Drainage basin of the river Zambezi

The Zambezi basin.

The Zambezi basin is an African drainage basin, whose main flow is the Zambezi River, being the fourth largest basin on the continent, in addition to being the most important basin in southern Africa. It covers approximately 1,390,000 km², crossing regions with high population density, sometimes in areas of low density, such as the Kavango–Zambezi Transfrontier Conservation Area. The Zambezi Watercourse Commission (ZAMCOM) has been in existence since 2004 with the aim of strengthening cooperation in sharing its resources concerned. Another supranational initiative for watershed management is Zambezi River System Action Plan (ZACPLAN).

The drainage area of the basin covers Angola, Botswana, Tanzania, Namibia, Zambia, Zimbabwe, Malawi and Mozambique, being the main supplier of fresh water, electricity and fish to the populations of these regions, mainly from the last five nations. The basin is home to immense wet plains, being responsible for the climatic regulation of a rich ecosystem of savannas and humid forests that surround it.

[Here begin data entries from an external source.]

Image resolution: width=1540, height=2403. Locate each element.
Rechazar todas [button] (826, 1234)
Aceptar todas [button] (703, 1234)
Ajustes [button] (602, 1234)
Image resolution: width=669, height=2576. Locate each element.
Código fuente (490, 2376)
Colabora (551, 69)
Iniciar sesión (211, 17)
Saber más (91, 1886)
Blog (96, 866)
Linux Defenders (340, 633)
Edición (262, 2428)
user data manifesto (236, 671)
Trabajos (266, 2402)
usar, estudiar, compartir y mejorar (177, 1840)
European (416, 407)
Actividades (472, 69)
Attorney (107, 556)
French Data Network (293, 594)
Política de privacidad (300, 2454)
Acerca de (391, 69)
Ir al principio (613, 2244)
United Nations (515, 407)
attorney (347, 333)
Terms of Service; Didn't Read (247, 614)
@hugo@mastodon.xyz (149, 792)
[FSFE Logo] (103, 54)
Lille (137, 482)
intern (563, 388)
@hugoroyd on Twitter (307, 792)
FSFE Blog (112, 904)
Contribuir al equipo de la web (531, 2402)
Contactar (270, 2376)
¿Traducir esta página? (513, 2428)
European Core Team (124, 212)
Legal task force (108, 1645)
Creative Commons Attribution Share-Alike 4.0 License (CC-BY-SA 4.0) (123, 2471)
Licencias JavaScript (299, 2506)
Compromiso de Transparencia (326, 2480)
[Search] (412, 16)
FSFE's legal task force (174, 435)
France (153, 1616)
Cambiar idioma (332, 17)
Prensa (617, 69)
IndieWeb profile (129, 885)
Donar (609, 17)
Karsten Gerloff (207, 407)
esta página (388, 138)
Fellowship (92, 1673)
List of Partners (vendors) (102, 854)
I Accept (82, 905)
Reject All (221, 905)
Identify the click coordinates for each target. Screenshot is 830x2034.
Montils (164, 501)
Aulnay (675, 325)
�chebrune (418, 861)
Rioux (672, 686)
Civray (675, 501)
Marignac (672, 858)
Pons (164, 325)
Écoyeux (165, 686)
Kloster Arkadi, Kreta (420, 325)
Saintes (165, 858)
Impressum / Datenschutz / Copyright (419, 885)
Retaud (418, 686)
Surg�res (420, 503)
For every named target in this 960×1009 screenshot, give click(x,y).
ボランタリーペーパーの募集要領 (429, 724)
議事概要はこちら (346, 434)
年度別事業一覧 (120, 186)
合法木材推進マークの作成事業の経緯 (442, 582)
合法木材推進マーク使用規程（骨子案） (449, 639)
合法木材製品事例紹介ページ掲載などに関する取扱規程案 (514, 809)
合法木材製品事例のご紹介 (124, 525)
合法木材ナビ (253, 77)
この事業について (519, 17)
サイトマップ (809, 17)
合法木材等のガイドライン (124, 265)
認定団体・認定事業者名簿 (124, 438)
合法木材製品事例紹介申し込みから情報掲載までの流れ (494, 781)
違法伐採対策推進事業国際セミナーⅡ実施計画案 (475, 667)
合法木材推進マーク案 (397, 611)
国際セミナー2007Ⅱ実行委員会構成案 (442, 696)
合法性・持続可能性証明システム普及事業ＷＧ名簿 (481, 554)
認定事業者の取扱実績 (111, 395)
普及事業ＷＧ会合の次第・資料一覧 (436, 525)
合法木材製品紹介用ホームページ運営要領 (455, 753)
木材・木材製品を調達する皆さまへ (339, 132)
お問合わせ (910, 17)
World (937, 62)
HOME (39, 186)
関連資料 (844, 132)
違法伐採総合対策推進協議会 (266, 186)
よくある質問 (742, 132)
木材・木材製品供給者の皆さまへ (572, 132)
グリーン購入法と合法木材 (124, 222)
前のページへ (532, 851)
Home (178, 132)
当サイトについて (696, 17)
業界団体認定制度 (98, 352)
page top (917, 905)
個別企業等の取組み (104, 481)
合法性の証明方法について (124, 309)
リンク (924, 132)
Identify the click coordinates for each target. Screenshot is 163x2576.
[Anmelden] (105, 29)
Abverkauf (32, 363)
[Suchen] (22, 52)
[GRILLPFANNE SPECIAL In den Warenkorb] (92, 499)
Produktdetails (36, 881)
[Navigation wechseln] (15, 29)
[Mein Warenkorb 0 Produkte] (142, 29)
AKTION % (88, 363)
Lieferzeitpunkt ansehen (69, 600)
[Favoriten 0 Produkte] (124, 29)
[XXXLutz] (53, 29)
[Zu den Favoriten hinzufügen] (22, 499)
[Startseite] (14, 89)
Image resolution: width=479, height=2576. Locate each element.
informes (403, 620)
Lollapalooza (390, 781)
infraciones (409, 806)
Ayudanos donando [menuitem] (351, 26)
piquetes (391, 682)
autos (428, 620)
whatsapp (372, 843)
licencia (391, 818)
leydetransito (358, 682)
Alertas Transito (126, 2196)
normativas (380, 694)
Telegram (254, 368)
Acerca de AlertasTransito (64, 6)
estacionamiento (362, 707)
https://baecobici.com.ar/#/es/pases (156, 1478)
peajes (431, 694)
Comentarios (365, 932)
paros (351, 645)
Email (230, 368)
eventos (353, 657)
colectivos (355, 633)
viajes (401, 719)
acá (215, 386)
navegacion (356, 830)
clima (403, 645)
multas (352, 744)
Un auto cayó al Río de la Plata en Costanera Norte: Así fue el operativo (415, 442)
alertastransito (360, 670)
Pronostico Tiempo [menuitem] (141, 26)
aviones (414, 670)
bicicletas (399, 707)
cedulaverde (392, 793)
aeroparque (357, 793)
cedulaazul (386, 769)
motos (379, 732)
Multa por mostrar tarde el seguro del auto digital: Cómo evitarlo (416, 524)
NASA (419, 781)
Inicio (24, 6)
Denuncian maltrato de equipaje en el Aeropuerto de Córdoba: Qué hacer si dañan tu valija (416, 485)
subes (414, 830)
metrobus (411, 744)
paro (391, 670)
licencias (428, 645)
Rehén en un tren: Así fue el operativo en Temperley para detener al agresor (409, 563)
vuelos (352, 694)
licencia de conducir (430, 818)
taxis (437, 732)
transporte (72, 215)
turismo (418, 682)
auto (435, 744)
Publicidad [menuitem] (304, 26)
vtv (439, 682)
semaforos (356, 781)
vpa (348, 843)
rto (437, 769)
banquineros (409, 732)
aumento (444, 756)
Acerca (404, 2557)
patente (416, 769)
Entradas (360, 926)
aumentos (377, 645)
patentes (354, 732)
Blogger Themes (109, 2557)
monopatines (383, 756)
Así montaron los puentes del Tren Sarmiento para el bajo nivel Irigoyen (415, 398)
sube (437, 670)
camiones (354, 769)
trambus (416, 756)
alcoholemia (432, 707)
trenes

Its main navigable course is through the Zambezi River, being the stretch of the mouth in the Indian Ocean (more precisely in the Mozambique Channel) until it surrounds the city of Tete, in the northwest of Mozambique. There are also navigable courses in the Cahora Bassa and Kariba lakes, and in the plains of the Mana Pools, Caprivi Strip, Liuwa-Luena-Baroste-Siloana, Shire, Luangwa and Lake Nyassa, the latter three of which are navigable within two its thirteen sub-basins.

Two major sub-basins in the Zambezi basin are interconnected with other major African systems, namely: (a) the Lake Nyassa/Shire River sub-basin, which connects with the Great Rift Valley, and; (b) the perennial river bifurcation in the Selinda Spillway (or Magwegana river), in the Cuando River sub-basin, which connects the Zambezi Basin to the Kalahari Basin.